* Problem description: Where in the records does the word "Reload" appear? Copy each line that holds it.
+ + +
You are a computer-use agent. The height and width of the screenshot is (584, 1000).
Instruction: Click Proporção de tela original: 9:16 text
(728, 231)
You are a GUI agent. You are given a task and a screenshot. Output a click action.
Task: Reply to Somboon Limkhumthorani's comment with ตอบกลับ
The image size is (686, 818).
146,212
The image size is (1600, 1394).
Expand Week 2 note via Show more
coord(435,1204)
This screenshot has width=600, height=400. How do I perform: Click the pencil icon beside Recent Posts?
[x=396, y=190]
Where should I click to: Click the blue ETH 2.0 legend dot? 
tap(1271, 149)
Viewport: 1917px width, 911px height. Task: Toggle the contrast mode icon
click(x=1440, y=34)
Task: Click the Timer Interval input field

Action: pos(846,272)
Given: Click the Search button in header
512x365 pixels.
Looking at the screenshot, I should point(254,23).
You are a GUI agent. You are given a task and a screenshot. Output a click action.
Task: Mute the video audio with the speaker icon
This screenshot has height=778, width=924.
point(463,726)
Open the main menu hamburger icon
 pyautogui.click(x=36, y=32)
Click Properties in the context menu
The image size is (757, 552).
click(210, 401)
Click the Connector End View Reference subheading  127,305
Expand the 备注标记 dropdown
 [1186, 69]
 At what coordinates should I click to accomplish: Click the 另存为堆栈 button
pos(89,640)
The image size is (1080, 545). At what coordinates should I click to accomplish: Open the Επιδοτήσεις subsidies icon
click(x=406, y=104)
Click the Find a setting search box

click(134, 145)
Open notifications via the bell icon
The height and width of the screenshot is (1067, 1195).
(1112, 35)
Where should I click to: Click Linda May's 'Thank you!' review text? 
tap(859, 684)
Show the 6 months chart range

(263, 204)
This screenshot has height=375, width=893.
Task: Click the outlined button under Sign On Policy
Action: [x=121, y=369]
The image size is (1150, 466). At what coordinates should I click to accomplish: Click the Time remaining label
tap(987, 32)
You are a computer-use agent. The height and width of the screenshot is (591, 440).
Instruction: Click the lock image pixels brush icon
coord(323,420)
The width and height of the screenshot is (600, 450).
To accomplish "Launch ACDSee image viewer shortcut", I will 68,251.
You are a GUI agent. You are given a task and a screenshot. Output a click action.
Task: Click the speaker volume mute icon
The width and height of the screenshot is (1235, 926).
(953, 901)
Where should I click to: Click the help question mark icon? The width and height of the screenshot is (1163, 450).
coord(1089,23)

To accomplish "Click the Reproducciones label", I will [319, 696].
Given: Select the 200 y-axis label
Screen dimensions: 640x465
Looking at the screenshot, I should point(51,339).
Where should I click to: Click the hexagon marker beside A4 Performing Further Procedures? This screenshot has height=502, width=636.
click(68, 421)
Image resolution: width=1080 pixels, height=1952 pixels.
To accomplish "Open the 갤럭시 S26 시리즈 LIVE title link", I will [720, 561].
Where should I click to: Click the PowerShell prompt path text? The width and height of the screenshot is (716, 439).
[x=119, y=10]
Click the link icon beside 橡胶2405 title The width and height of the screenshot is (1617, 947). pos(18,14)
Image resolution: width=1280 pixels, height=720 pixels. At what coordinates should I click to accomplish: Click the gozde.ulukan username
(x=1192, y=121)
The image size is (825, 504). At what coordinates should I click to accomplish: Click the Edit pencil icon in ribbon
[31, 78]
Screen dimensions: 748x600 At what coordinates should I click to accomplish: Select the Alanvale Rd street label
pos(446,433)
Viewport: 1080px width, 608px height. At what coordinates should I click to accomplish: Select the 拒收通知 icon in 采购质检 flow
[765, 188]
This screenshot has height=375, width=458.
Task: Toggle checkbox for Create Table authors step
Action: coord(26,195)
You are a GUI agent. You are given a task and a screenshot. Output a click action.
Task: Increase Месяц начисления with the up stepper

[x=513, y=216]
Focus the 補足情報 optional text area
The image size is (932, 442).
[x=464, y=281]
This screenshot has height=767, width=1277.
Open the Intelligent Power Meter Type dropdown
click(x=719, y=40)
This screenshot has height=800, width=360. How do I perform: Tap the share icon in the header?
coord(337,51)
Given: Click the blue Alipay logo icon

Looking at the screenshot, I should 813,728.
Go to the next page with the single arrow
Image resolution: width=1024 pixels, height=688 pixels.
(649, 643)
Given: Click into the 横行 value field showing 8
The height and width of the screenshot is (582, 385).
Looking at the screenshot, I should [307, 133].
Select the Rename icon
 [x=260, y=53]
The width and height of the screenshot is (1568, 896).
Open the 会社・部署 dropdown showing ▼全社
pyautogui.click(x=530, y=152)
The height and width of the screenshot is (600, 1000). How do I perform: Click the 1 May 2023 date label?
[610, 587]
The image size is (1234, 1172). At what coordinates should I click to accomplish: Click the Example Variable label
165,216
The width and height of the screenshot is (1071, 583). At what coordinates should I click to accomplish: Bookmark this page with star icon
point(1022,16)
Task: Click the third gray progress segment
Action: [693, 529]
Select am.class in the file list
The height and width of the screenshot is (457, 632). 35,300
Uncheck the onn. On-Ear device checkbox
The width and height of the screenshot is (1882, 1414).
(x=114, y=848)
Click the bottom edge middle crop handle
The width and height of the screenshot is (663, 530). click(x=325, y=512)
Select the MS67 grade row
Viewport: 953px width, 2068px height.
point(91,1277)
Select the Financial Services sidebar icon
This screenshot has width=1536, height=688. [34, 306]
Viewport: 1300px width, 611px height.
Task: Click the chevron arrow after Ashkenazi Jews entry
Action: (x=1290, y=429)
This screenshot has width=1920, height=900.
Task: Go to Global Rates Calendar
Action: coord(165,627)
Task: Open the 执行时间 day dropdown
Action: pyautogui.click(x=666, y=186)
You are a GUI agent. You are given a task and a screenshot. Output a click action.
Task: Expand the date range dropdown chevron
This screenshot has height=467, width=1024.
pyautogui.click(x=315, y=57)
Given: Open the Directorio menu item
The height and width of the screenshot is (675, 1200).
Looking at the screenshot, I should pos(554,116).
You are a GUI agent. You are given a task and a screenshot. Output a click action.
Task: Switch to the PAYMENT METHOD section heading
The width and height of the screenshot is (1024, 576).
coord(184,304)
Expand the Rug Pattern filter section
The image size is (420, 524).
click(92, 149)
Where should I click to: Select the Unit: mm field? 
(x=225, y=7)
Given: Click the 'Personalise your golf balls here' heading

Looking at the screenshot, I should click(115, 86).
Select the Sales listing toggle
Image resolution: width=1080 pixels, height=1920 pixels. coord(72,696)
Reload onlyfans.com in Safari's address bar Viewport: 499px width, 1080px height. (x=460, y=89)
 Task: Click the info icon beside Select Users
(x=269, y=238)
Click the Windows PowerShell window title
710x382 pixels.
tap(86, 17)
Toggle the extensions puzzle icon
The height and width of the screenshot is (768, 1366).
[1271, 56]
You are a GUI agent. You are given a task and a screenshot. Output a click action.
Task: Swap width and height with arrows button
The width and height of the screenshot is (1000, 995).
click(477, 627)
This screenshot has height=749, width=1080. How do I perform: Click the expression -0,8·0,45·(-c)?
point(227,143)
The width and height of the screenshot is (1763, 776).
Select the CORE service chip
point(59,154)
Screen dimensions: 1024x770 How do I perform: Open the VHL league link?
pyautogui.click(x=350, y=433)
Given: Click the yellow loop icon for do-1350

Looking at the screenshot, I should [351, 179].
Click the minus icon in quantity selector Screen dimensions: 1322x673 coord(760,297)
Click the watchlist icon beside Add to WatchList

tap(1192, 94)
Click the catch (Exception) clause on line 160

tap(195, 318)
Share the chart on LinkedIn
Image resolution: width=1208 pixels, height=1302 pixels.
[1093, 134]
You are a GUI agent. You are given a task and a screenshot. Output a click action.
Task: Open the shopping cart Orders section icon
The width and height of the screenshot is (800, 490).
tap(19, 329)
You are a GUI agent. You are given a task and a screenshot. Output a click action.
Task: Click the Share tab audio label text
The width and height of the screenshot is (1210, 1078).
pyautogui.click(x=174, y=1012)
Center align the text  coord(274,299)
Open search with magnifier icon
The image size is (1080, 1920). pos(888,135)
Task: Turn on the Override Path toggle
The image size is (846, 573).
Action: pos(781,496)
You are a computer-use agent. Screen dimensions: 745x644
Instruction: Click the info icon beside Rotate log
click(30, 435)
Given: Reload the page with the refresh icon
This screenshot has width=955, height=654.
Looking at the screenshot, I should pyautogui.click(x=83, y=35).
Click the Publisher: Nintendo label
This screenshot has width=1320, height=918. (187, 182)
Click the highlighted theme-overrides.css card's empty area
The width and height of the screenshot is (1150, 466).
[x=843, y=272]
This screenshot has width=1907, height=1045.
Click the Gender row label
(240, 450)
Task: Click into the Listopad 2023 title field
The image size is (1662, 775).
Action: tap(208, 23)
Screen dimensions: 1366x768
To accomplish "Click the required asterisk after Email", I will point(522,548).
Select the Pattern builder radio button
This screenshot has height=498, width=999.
+ + +
* Response:
Reload onlyfans.com in Safari's address bar Viewport: 499px width, 1080px height. (x=460, y=89)
Given: Reload the page with the refresh icon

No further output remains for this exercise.